In testing the offering earlier this year, Ms. Green said, Millward conducted a large cross-media study to project the value and volume a combination of marketing tactics contributed directly to the bottom line, for example through TV advertising that increased units sold by nearly 60% and the price paid 50% by consumers exposed to it compared to similar consumers who weren't.
"Marketers and researchers have been looking at aggregated relationships between research results and business performance," Ms. Green said. "This solution allows you to get down to the respondent level. So for an individual, I can know their belief system about a brand, their relationship with a brand. I can know what they were exposed to or what their reaction to a piece of creative was. And then I can understand for that person what they're actually doing in the store."
By looking at brand equity, the WPP offering has potential for answering a question that decades of research on advertising effectiveness hasn't addressed well: how much sales are impacted by relatively small changes over time in the size and degree of loyalty among consumers who buy brands almost automatically, said one research-industry veteran.

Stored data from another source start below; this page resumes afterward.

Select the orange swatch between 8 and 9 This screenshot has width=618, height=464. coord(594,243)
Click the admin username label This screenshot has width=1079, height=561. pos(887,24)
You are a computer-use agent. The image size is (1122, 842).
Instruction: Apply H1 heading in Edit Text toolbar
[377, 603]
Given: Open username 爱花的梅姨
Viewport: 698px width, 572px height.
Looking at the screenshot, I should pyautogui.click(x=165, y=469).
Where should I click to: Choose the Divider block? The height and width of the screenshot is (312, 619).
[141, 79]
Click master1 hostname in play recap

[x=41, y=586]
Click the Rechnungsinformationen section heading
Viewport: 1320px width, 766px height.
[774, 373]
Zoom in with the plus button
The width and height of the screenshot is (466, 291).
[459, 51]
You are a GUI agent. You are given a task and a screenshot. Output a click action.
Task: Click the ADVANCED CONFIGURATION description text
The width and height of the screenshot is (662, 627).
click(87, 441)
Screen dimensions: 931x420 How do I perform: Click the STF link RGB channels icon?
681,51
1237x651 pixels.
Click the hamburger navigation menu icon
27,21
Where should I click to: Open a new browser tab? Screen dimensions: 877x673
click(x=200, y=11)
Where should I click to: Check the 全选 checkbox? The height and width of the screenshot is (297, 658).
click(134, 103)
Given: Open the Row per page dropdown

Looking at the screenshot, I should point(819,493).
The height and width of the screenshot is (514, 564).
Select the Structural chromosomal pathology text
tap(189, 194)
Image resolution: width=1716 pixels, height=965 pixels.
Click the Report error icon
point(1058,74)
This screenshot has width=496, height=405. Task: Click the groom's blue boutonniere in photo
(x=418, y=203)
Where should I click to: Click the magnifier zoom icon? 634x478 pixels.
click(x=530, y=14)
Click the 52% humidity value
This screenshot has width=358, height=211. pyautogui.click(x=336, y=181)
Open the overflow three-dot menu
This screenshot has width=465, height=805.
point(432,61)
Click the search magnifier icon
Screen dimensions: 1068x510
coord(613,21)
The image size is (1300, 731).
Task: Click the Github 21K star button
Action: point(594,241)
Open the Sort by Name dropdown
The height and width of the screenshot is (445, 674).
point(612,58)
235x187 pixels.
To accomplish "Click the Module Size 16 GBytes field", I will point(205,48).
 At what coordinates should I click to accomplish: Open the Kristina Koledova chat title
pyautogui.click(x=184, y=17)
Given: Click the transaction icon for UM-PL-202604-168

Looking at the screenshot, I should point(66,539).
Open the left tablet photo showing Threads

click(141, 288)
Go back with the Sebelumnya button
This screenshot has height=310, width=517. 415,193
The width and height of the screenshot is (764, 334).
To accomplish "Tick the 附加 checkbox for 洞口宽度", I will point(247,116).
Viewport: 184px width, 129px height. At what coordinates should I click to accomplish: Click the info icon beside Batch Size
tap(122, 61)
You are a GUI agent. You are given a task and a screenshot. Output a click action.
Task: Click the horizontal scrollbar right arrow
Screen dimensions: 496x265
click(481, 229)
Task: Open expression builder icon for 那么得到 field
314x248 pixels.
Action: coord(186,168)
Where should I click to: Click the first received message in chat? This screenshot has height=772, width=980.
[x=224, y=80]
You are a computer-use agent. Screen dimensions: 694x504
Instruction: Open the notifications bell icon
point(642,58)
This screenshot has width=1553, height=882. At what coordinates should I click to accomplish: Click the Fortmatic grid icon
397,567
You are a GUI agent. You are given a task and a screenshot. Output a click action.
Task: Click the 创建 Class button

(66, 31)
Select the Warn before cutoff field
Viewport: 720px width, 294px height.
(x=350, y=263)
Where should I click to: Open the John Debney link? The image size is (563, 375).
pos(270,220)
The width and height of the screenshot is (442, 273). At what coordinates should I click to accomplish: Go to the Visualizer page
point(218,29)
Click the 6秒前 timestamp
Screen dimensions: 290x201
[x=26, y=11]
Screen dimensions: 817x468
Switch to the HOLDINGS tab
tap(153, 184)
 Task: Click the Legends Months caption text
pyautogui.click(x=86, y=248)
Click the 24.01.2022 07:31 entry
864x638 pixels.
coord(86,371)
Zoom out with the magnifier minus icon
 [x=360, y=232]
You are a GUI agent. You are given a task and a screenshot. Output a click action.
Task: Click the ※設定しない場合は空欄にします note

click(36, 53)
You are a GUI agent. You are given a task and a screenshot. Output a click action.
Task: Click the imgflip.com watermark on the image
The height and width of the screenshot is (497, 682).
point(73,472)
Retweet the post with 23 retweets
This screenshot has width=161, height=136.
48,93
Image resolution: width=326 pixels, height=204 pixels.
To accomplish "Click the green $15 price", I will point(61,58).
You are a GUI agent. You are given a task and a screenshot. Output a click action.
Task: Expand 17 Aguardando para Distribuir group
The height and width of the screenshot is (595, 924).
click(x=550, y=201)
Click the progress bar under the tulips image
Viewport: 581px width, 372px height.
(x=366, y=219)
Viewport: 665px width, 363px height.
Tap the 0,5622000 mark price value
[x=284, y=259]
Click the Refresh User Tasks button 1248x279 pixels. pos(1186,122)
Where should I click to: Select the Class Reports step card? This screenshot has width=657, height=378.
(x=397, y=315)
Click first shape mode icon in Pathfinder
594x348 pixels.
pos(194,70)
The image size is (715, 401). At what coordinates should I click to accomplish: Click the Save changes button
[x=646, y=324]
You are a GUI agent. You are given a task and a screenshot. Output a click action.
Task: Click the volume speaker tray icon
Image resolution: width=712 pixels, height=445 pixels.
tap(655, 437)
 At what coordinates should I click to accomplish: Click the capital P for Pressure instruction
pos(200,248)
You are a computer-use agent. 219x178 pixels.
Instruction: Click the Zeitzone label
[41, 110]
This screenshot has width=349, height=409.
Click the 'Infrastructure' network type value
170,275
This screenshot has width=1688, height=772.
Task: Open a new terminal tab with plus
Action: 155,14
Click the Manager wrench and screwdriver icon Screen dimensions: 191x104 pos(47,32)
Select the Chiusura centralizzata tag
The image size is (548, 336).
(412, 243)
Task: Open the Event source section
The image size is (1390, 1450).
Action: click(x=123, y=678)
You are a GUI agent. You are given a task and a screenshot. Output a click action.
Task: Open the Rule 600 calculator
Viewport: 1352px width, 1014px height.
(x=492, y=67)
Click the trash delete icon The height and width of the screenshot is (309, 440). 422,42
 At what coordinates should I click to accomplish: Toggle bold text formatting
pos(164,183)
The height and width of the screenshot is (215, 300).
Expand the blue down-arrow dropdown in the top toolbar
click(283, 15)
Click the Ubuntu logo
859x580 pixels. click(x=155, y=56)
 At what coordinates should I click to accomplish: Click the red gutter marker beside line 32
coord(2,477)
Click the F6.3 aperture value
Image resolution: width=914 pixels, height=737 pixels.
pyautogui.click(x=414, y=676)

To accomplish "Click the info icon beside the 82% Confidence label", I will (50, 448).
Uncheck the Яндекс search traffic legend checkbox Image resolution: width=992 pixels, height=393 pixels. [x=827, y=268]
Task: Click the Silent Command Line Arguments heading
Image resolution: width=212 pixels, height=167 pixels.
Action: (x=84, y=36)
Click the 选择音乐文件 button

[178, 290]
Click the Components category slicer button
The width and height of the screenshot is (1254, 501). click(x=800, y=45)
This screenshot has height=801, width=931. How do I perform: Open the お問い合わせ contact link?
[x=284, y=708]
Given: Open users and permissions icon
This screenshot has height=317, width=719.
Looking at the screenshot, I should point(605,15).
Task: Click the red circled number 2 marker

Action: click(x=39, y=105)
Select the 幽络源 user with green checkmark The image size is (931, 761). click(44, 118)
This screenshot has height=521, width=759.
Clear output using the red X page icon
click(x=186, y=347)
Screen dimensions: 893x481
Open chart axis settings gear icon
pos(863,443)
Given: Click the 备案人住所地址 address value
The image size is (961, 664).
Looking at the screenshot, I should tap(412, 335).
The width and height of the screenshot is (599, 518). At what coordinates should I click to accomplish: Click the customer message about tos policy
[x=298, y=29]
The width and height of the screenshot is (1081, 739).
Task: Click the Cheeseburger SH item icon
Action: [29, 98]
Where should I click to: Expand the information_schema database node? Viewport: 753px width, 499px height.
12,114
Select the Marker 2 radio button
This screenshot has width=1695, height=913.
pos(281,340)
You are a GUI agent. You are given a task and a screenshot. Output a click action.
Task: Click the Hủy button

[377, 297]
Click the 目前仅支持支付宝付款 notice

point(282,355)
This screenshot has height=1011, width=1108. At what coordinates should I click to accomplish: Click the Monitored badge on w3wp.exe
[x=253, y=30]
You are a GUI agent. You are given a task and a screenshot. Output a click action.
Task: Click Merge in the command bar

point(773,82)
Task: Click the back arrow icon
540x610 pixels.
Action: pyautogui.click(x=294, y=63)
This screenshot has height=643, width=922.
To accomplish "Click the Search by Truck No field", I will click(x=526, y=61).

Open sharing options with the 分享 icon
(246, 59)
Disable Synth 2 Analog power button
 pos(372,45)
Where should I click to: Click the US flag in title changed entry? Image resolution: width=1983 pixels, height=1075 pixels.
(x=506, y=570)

These brand loyalists account for 50% to 70% of brand sales, he said, with impact from advertising and promotion generally targeting marketing's "swing voters," who account for the other 30% to 50%.
There are some caveats to consider, said another research industry veteran, including the additional load that more research studies may place even on a panel as large as 250,000, and the quality of the data source in using shopper-card data, which may not always have full geographic coverage and which excludes people who primarily shop at such retailers as Walmart, dollar or club stores that don't collect or don't share shopper purchase data.
Both executives declined to be named because they work or recently have worked with WPP or Kantar competitors, but both saw the new single-source panel as a potentially valuable tool.
Ms. Green declined to name clients who've been working with the single-source panel. Among major Millward Brown packaged-goods clients are Unilever, Kimberly-Clark Corp., KraftFoods and Coca-Cola Co., according to the companies or industry executives. Coke, in particular, has had a keen interest in recent years in how changes in brand equity affect sales and other financial metrics, said one of the industry executives. A K-C spokesman said the company hasn't used the panel.
By better quantifying the long-term impact of marketing in building brand equity or loyalty, the system could elevate the standing of marketing broadly by better quantifying its financial impact, Ms. Green said.
"We are now getting clear indications of how important brand equity is ," she said. "And you can then put it on the desk of all the stakeholders of an organization, so you can go to the [chief financial officer] and say, this is what my brand equity is worth and is contributing to the business, ergo I need you to invest in marketing."